Output an exact reproduction of the data.

==========

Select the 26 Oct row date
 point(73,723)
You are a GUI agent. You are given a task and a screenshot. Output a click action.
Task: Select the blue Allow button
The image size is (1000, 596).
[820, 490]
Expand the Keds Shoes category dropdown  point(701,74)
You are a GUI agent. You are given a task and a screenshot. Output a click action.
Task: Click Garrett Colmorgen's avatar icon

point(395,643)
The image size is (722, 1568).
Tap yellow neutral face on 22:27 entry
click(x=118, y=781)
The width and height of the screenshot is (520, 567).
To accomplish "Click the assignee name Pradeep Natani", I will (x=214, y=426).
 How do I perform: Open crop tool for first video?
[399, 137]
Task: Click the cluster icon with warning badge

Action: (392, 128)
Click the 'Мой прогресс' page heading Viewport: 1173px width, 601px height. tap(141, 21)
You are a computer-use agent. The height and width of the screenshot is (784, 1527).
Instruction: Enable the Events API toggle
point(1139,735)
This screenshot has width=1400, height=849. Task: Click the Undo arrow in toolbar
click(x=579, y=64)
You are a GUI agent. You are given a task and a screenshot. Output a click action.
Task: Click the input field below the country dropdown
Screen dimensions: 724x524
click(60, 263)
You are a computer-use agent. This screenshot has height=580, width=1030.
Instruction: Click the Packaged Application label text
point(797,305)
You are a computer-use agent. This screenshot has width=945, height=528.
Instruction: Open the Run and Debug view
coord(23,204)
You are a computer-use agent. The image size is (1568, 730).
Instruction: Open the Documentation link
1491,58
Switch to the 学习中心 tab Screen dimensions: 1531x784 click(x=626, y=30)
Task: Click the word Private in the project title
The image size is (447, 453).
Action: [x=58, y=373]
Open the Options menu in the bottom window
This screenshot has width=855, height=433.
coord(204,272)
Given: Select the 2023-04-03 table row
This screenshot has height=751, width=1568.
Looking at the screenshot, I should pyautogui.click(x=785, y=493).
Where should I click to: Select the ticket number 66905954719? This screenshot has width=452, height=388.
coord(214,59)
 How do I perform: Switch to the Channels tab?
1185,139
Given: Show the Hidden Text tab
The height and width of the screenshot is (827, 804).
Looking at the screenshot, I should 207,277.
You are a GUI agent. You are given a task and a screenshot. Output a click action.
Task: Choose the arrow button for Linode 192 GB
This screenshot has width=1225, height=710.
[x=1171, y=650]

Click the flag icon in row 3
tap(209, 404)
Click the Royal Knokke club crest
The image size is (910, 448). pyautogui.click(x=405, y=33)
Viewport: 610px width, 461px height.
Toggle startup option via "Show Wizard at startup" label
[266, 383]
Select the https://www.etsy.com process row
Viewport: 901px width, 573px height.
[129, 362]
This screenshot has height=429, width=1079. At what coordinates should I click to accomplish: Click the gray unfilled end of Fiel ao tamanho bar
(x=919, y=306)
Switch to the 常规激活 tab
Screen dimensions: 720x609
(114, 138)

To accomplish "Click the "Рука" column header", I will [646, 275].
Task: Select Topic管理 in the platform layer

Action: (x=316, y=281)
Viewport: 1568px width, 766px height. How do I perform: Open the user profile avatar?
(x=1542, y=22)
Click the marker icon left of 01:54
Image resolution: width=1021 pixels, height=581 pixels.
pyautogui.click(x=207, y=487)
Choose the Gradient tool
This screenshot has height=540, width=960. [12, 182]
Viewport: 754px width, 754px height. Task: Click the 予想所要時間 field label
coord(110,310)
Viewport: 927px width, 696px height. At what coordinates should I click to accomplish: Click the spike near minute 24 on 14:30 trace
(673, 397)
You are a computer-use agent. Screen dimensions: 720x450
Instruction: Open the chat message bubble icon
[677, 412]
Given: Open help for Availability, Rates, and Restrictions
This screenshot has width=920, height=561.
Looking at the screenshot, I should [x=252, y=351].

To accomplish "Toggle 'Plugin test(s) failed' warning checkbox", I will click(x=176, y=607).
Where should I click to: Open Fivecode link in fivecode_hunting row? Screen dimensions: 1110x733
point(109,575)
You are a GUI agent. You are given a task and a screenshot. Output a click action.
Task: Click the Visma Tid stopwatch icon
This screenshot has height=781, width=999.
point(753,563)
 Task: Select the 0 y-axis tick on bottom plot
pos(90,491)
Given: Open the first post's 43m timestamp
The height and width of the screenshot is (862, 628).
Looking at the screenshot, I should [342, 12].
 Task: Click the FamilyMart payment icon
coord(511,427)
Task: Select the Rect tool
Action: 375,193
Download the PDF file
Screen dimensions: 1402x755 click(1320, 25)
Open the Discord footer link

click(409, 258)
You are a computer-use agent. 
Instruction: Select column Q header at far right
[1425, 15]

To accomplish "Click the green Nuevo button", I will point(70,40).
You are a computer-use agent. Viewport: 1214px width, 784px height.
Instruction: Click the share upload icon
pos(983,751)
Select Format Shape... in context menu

==========

◆ Output:
Select the 26 Oct row date
 point(73,723)
You are a GUI agent. You are given a task and a screenshot. Output a click action.
Task: Select the blue Allow button
The image size is (1000, 596).
[820, 490]
Expand the Keds Shoes category dropdown  point(701,74)
You are a GUI agent. You are given a task and a screenshot. Output a click action.
Task: Click Garrett Colmorgen's avatar icon

point(395,643)
The image size is (722, 1568).
Tap yellow neutral face on 22:27 entry
click(x=118, y=781)
The width and height of the screenshot is (520, 567).
To accomplish "Click the assignee name Pradeep Natani", I will (x=214, y=426).
 How do I perform: Open crop tool for first video?
[399, 137]
Task: Click the cluster icon with warning badge

Action: (392, 128)
Click the 'Мой прогресс' page heading Viewport: 1173px width, 601px height. tap(141, 21)
You are a computer-use agent. The height and width of the screenshot is (784, 1527).
Instruction: Enable the Events API toggle
point(1139,735)
This screenshot has width=1400, height=849. Task: Click the Undo arrow in toolbar
click(x=579, y=64)
You are a GUI agent. You are given a task and a screenshot. Output a click action.
Task: Click the input field below the country dropdown
Screen dimensions: 724x524
click(60, 263)
You are a computer-use agent. This screenshot has height=580, width=1030.
Instruction: Click the Packaged Application label text
point(797,305)
You are a computer-use agent. This screenshot has width=945, height=528.
Instruction: Open the Run and Debug view
coord(23,204)
You are a computer-use agent. The image size is (1568, 730).
Instruction: Open the Documentation link
1491,58
Switch to the 学习中心 tab Screen dimensions: 1531x784 click(x=626, y=30)
Task: Click the word Private in the project title
The image size is (447, 453).
Action: [x=58, y=373]
Open the Options menu in the bottom window
This screenshot has width=855, height=433.
coord(204,272)
Given: Select the 2023-04-03 table row
This screenshot has height=751, width=1568.
Looking at the screenshot, I should pyautogui.click(x=785, y=493).
Where should I click to: Select the ticket number 66905954719? This screenshot has width=452, height=388.
coord(214,59)
 How do I perform: Switch to the Channels tab?
1185,139
Given: Show the Hidden Text tab
The height and width of the screenshot is (827, 804).
Looking at the screenshot, I should 207,277.
You are a GUI agent. You are given a task and a screenshot. Output a click action.
Task: Choose the arrow button for Linode 192 GB
This screenshot has width=1225, height=710.
[x=1171, y=650]

Click the flag icon in row 3
tap(209, 404)
Click the Royal Knokke club crest
The image size is (910, 448). pyautogui.click(x=405, y=33)
Viewport: 610px width, 461px height.
Toggle startup option via "Show Wizard at startup" label
[266, 383]
Select the https://www.etsy.com process row
Viewport: 901px width, 573px height.
[129, 362]
This screenshot has height=429, width=1079. At what coordinates should I click to accomplish: Click the gray unfilled end of Fiel ao tamanho bar
(x=919, y=306)
Switch to the 常规激活 tab
Screen dimensions: 720x609
(114, 138)

To accomplish "Click the "Рука" column header", I will [646, 275].
Task: Select Topic管理 in the platform layer

Action: (x=316, y=281)
Viewport: 1568px width, 766px height. How do I perform: Open the user profile avatar?
(x=1542, y=22)
Click the marker icon left of 01:54
Image resolution: width=1021 pixels, height=581 pixels.
pyautogui.click(x=207, y=487)
Choose the Gradient tool
This screenshot has height=540, width=960. [12, 182]
Viewport: 754px width, 754px height. Task: Click the 予想所要時間 field label
coord(110,310)
Viewport: 927px width, 696px height. At what coordinates should I click to accomplish: Click the spike near minute 24 on 14:30 trace
(673, 397)
You are a computer-use agent. Screen dimensions: 720x450
Instruction: Open the chat message bubble icon
[677, 412]
Given: Open help for Availability, Rates, and Restrictions
This screenshot has width=920, height=561.
Looking at the screenshot, I should [x=252, y=351].

To accomplish "Toggle 'Plugin test(s) failed' warning checkbox", I will click(x=176, y=607).
Where should I click to: Open Fivecode link in fivecode_hunting row? Screen dimensions: 1110x733
point(109,575)
You are a GUI agent. You are given a task and a screenshot. Output a click action.
Task: Click the Visma Tid stopwatch icon
This screenshot has height=781, width=999.
point(753,563)
 Task: Select the 0 y-axis tick on bottom plot
pos(90,491)
Given: Open the first post's 43m timestamp
The height and width of the screenshot is (862, 628).
Looking at the screenshot, I should [342, 12].
 Task: Click the FamilyMart payment icon
coord(511,427)
Task: Select the Rect tool
Action: 375,193
Download the PDF file
Screen dimensions: 1402x755 click(1320, 25)
Open the Discord footer link

click(409, 258)
You are a computer-use agent. 
Instruction: Select column Q header at far right
[1425, 15]

To accomplish "Click the green Nuevo button", I will point(70,40).
You are a computer-use agent. Viewport: 1214px width, 784px height.
Instruction: Click the share upload icon
pos(983,751)
Select Format Shape... in context menu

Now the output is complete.